Habría lucido bastante similar a la Estatua de la Libertad, con un «Alto Egipcio» (Saeid Misr) vistiendo una túnica y sosteniendo una antorcha. Bartholdi se inspiró en un viaje a Abu Simbel , el sitio de dos templos icónicos dedicados a Ramsés II, y planeó que la escultura se alzara a 86 pies de altura sobre un pedestal de 48 pies.
Sin embargo, la estatua se consideró demasiado costosa de producir, por lo que se erigió en su lugar el faro de Port Said. Bartholdi readaptó su diseño tras centrar su atención en Estados Unidos a raíz de una propuesta de Édouard de Laboulaye, historiador y abolicionista francés que deseaba honrar la alianza centenaria entre Estados Unidos y Francia, así como el exitoso esfuerzo estadounidense por abolir la esclavitud.
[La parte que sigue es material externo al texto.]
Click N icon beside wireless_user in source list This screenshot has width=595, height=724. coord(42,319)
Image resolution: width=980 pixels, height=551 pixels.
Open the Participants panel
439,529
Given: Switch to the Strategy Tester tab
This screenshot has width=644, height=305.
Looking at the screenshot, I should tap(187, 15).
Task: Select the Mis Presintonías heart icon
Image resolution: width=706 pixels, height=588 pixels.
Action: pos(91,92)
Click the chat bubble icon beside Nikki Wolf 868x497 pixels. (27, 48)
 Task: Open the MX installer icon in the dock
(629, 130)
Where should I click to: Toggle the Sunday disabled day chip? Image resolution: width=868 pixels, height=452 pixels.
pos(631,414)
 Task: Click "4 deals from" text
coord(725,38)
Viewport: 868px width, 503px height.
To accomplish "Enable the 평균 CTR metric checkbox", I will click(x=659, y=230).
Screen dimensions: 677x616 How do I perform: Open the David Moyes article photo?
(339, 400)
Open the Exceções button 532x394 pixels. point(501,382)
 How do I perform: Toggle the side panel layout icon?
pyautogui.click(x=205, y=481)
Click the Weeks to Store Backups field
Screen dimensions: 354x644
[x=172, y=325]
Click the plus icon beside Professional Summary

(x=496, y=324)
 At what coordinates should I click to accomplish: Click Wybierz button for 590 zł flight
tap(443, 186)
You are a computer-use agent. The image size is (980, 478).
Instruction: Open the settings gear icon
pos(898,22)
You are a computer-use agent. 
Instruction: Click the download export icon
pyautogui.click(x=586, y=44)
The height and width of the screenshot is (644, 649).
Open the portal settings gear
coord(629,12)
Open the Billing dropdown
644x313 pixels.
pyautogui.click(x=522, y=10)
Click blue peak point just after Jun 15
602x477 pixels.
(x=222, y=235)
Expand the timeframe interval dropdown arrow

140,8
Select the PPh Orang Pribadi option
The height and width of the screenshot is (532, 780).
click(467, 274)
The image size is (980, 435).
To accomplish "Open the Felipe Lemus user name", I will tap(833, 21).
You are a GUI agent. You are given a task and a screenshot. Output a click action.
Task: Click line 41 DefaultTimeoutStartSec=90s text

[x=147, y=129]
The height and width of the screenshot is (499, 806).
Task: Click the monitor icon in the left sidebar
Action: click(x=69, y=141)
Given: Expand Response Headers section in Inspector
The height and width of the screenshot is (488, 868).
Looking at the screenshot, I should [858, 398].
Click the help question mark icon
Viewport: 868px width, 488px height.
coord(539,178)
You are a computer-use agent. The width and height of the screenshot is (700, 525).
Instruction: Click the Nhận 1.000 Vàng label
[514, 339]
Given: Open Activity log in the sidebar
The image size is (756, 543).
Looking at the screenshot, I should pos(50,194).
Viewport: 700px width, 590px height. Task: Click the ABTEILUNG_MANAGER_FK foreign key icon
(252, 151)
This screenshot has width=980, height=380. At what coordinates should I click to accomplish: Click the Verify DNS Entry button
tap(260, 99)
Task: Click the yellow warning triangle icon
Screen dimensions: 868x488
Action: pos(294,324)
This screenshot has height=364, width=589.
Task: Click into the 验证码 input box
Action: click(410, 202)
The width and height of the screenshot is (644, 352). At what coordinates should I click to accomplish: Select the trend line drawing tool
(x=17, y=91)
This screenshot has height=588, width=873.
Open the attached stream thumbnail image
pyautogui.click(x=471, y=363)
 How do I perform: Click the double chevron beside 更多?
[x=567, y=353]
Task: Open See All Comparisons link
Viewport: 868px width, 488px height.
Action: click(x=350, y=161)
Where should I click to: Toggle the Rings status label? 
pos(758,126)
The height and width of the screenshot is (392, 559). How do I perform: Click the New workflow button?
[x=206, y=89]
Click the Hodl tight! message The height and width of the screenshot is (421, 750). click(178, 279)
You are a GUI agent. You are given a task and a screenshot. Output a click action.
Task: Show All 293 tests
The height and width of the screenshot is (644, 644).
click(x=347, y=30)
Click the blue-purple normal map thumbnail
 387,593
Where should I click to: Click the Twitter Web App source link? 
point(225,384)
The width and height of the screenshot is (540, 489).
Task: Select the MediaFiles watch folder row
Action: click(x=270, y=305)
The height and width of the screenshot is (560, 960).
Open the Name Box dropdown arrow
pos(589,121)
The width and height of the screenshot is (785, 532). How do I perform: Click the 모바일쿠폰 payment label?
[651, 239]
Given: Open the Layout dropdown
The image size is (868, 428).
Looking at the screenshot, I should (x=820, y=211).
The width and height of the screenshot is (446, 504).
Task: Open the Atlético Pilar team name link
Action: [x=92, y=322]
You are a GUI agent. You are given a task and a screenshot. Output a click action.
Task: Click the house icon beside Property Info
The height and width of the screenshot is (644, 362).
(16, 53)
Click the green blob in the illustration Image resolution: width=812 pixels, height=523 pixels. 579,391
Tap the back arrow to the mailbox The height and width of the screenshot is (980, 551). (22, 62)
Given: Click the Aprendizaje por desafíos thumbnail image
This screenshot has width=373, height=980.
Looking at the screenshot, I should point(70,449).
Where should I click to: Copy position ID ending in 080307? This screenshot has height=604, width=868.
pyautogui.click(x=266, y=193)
El monumento, rebautizado como la Estatua de la Libertad, se construyó en Francia y se entregó a Levi Morton, entonces embajador de Estados Unidos en Francia y posteriormente vicepresidente de Benjamin Harrison, en una ceremonia celebrada en París el 4 de julio de 1884. Tras su finalización al año siguiente, se desmontó y se envió a la ciudad de Nueva York, donde aún se conserva.